Your instructions: Rewrite the part that opens with the line containing "[Easy Bizz] (61, 7)" and closes with the line containing "[Photo de carte", swapping "Travail à distance" for "Télétravail" and leaving everything else the same.

....................

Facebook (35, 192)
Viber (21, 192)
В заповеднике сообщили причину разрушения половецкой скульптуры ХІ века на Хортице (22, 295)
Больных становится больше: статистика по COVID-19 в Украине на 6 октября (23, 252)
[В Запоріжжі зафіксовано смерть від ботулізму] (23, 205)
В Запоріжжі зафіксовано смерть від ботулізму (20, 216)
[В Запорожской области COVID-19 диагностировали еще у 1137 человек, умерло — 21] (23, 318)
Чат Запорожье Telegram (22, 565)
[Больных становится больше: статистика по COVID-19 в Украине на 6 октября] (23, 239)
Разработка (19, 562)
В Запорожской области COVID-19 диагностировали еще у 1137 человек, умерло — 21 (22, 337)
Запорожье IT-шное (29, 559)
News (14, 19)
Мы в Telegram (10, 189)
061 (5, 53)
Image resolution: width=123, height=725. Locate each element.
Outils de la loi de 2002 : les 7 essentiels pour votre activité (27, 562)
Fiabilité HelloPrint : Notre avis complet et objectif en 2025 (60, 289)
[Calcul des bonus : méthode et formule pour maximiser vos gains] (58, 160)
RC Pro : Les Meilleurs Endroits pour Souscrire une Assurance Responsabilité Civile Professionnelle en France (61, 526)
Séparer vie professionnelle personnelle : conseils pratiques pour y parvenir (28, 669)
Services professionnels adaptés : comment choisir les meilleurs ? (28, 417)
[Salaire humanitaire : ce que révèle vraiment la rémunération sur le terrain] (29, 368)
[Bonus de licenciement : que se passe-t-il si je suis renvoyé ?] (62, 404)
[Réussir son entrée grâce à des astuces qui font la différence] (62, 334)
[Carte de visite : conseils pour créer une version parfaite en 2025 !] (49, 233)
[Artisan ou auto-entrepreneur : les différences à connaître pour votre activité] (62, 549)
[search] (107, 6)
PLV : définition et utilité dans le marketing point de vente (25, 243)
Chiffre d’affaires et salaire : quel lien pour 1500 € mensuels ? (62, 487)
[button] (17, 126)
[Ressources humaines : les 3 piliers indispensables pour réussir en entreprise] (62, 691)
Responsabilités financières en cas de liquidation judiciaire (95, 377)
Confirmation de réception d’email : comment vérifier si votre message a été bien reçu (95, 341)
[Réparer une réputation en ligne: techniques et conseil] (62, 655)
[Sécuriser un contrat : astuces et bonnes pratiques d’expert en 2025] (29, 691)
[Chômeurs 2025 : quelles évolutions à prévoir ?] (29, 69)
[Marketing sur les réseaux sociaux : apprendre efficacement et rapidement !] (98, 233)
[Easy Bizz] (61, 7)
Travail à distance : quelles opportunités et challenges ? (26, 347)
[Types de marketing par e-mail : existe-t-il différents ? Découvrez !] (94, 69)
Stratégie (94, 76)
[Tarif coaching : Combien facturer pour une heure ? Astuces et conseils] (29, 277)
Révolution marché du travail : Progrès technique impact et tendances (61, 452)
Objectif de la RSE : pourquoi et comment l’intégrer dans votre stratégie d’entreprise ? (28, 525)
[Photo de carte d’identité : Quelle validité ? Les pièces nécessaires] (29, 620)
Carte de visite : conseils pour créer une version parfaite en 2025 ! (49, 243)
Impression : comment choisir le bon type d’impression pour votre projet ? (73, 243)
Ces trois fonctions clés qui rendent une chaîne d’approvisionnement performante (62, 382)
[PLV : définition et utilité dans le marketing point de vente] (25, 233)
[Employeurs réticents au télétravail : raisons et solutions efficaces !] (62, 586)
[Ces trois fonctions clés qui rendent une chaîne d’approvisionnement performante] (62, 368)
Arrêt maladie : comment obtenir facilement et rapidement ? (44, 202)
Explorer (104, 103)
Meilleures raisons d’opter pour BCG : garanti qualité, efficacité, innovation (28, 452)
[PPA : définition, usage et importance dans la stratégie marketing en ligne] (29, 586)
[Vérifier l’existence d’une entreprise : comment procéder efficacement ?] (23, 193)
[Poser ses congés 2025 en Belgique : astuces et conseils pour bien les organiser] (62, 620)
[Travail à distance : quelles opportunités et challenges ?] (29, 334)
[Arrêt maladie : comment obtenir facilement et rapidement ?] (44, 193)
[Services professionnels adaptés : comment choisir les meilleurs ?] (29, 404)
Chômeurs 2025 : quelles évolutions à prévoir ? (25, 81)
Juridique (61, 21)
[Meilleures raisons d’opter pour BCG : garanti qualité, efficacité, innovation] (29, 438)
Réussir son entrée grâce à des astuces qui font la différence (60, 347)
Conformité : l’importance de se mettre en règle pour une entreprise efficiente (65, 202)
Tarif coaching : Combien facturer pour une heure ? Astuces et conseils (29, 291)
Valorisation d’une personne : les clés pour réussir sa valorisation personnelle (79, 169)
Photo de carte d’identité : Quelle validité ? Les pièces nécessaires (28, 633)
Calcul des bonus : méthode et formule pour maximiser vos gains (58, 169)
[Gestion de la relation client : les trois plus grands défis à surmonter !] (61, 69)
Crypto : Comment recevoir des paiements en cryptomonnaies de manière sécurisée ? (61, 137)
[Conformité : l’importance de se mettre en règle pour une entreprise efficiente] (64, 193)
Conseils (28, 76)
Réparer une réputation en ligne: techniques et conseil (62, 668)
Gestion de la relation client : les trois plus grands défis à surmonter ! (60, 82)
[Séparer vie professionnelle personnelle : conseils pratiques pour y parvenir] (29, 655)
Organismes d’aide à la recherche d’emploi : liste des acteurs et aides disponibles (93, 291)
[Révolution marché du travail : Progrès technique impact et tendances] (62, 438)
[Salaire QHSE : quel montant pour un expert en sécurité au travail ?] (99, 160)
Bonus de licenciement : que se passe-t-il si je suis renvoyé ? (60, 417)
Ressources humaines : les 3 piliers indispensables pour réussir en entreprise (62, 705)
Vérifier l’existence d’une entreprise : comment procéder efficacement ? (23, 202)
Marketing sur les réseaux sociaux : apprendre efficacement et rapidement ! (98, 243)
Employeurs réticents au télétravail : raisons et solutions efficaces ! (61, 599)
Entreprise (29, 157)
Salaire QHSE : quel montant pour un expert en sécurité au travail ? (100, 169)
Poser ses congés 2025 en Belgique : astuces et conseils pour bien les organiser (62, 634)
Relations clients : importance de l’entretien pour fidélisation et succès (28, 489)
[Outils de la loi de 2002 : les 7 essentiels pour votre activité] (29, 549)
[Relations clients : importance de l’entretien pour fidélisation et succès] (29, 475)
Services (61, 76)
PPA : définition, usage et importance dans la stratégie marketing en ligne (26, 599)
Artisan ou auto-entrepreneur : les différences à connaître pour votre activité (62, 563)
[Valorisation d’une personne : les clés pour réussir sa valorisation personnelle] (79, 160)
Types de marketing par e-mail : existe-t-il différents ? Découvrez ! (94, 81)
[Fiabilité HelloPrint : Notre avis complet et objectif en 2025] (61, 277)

....................

Result:
[Easy Bizz] (61, 7)
Télétravail : quelles opportunités et challenges ? (26, 347)
[Types de marketing par e-mail : existe-t-il différents ? Découvrez !] (94, 69)
Stratégie (94, 76)
[Tarif coaching : Combien facturer pour une heure ? Astuces et conseils] (29, 277)
Révolution marché du travail : Progrès technique impact et tendances (61, 452)
Objectif de la RSE : pourquoi et comment l’intégrer dans votre stratégie d’entreprise ? (28, 525)
[Photo de carte d’identité : Quelle validité ? Les pièces nécessaires] (29, 620)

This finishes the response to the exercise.